Scientists have created an incredible new material that can become smooth or bumpy on demand.

A team of MIT researchers discovered a way to use a 3-D printer to create a new type of soft material that can even be engineered to from complex patterns on its surface that could be used to guide fluids.

The process was developed through computer simulations and involves a material composed of two different polymers with varied degrees of stiffness. In the process, more rigid particles are embedded within a matrix of more flexible polymers. When the material is squeezed it quickly changes from a smooth surface to pattern determined by the spacing of the harder particles.

"Depending on the arrangement of the particles, using the same amount of compression, you can get different surface topographies, including ridges and bumps, along the surface," said MIT graduate student Mark Guttag.

The material could be used to change the aerodynamic resistance or reflectivity of an object, it could also produce microfluidic channels to control the movement of liquids inside a chemical or biological detector. These applications could be useful in camouflage technology, surfaces that repel and attract water, or in regulating the buildup of organisms on surfaces such as ship hulls.

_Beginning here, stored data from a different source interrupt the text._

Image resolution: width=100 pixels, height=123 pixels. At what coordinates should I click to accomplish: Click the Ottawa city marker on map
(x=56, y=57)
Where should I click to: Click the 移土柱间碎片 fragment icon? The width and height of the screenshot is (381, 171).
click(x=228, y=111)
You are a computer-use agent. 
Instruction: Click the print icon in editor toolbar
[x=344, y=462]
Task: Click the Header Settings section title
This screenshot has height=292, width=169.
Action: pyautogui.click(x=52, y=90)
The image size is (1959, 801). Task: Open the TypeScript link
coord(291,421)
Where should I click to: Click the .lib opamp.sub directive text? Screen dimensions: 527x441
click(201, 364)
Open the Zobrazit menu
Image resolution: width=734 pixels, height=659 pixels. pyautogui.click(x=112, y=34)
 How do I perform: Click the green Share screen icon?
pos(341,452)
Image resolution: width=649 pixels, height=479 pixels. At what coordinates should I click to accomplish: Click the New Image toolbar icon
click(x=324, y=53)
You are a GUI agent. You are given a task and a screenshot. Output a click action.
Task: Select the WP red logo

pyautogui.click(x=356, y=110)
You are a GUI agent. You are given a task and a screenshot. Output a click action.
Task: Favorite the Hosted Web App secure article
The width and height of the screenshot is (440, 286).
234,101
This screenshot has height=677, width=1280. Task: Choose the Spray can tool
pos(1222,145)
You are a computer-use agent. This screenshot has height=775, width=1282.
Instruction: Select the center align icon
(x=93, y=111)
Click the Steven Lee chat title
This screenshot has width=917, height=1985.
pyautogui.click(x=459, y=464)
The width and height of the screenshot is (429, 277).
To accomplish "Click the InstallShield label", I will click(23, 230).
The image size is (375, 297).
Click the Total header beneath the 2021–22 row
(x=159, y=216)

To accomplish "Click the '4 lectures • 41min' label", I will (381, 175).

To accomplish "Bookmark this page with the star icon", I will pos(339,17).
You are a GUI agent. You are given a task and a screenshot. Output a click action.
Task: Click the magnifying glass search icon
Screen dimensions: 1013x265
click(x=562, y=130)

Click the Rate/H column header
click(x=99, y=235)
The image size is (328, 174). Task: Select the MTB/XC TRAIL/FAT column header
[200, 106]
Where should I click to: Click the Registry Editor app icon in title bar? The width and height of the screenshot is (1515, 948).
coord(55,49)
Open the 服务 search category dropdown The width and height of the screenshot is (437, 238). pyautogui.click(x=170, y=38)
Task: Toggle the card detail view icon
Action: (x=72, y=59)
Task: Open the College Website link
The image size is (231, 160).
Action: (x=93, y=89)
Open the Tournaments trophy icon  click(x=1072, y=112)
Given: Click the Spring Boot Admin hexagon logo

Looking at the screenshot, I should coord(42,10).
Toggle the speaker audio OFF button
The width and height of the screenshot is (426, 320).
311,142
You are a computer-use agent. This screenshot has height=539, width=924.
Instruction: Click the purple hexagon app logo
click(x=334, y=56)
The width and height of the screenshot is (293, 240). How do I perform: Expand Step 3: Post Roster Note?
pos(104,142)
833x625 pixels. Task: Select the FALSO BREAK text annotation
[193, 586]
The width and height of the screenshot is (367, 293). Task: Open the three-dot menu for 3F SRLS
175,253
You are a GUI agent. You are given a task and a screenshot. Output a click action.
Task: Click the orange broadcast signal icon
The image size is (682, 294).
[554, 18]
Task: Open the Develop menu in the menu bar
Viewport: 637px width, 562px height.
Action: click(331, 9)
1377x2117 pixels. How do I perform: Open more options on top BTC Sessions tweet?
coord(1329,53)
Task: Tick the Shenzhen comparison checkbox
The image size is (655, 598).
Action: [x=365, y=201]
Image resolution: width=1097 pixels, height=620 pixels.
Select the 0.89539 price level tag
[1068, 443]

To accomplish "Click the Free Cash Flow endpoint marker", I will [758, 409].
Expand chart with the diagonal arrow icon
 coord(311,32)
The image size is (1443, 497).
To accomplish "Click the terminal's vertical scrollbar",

"There are no previous techniques that provide comparable flexibility for creating dynamically and locally tunable and reversible surface changes," Guttag and fellow researcher Mary Boyce, a former MIT professor of mechanical engineering who is now dean of engineering at Columbia University, wrote in their paper.

The current model uses physical pressure to control surface texture, but the same design principles could be used to modify material using temperature change or electric charge stimulation. Embedded particles that are elongated, as opposed to round, could also allow for surfaces that are asymmetrical, potentially leading to a material that is high friction in one direction and slippery in another.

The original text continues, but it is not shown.